ServiceNow has reached agreement to acquire Veza, a cloud-native identity-security startup, for more than $1 billion. The deal brings under ServiceNow’s umbrella Veza’s “Access Graph”, a technology designed to map and manage permissions across human users, machines and AI agents — giving enterprises clearer visibility over who can access what data and perform what actions. ServiceNow said the acquisition will fold Veza’s identity management features into its broader AI and security platform, aiming to provide unified control over data access and automated workflows under one roof.
Veza, founded in 2020, gained attention for addressing what security leaders call the non-human identity problem — enterprises increasingly deploy AI agents, service accounts and automated workflows that act like users, yet traditional identity-governance tools treat them as afterthoughts. Veza’s Graph architecture aggregates identities across on-premises systems, SaaS apps, cloud platforms and databases, enabling organisations to enforce least-privilege access consistently. The startup’s own materials describe the platform as capable of answering the core question: “who can take what action on what data,” across all identity types.

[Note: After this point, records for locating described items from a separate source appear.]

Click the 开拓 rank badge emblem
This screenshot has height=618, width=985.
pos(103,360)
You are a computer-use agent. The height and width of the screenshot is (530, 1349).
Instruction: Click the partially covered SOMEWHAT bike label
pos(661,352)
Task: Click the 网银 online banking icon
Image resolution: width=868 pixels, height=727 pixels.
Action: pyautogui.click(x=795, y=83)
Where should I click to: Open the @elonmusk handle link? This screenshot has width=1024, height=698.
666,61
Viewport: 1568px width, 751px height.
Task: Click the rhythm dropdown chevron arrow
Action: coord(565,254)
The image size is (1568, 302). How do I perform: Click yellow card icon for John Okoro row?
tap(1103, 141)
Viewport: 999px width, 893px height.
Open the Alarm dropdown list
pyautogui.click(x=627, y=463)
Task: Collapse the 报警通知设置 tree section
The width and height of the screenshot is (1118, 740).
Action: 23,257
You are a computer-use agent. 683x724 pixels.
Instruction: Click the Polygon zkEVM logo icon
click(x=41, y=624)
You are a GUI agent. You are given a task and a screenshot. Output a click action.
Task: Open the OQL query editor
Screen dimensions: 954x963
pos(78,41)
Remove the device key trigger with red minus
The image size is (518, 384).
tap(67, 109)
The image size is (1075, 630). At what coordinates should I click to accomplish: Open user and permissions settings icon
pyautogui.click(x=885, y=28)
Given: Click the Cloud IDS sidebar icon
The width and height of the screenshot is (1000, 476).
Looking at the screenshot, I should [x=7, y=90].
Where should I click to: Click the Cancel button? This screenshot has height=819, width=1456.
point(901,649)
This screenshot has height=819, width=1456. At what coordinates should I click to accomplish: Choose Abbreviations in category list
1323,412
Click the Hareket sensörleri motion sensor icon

For enterprises looking to scale AI and automation, governance and compliance remain pressing concerns. ServiceNow’s integration of Veza aims to offer a centralised “control tower” — one that not only tracks identity and access risks but can also automate remediation or policy enforcement when anomalous permissions are detected. According to ServiceNow, this will enhance capabilities across vulnerability response, incident management, integrated risk oversight and identity-access governance.
The announcement follows ServiceNow’s earlier acquisitions this year, including a major move to acquire an AI-assistant firm, signalling a strategic shift from IT-service management to building a comprehensive AI-centric enterprise platform. Analysts suggest this identity-security deal could help ServiceNow differentiate itself against rivals such as Microsoft and Salesforce — especially among organisations cautious about deploying fleets of AI agents without robust access controls.
Customers of Veza span high-profile enterprises across industries; its approach has drawn interest from firms grappling with cloud-native architectures, hybrid environments and sprawling permission sets. By embedding Veza within its existing offerings, ServiceNow could accelerate adoption of identity-aware automation and reduce risk exposure tied to unmanaged machine or agent identities.